Work task: Please print nothing but the lines from the one with "Task: Tick the checkbox in the PL-1 row" to the last line of the records below, and omit pictures.

[Opening Supplied entries section]

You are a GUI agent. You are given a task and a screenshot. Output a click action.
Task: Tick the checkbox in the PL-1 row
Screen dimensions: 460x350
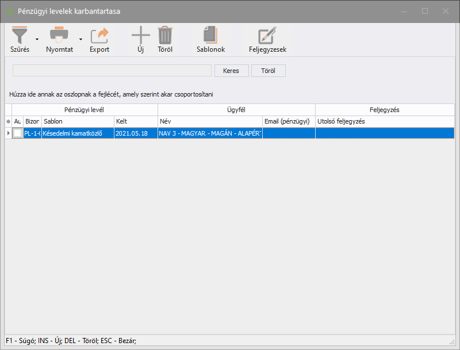click(18, 133)
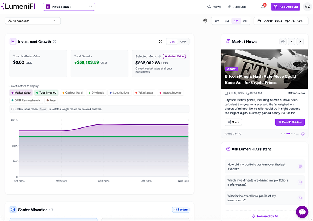The height and width of the screenshot is (221, 313).
Task: Open the Views menu item
Action: 214,7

[Closing Supplied entries section]

Response below:
Task: Tick the checkbox in the PL-1 row
Screen dimensions: 460x350
click(18, 133)
The height and width of the screenshot is (221, 313).
Task: Open the Views menu item
Action: 214,7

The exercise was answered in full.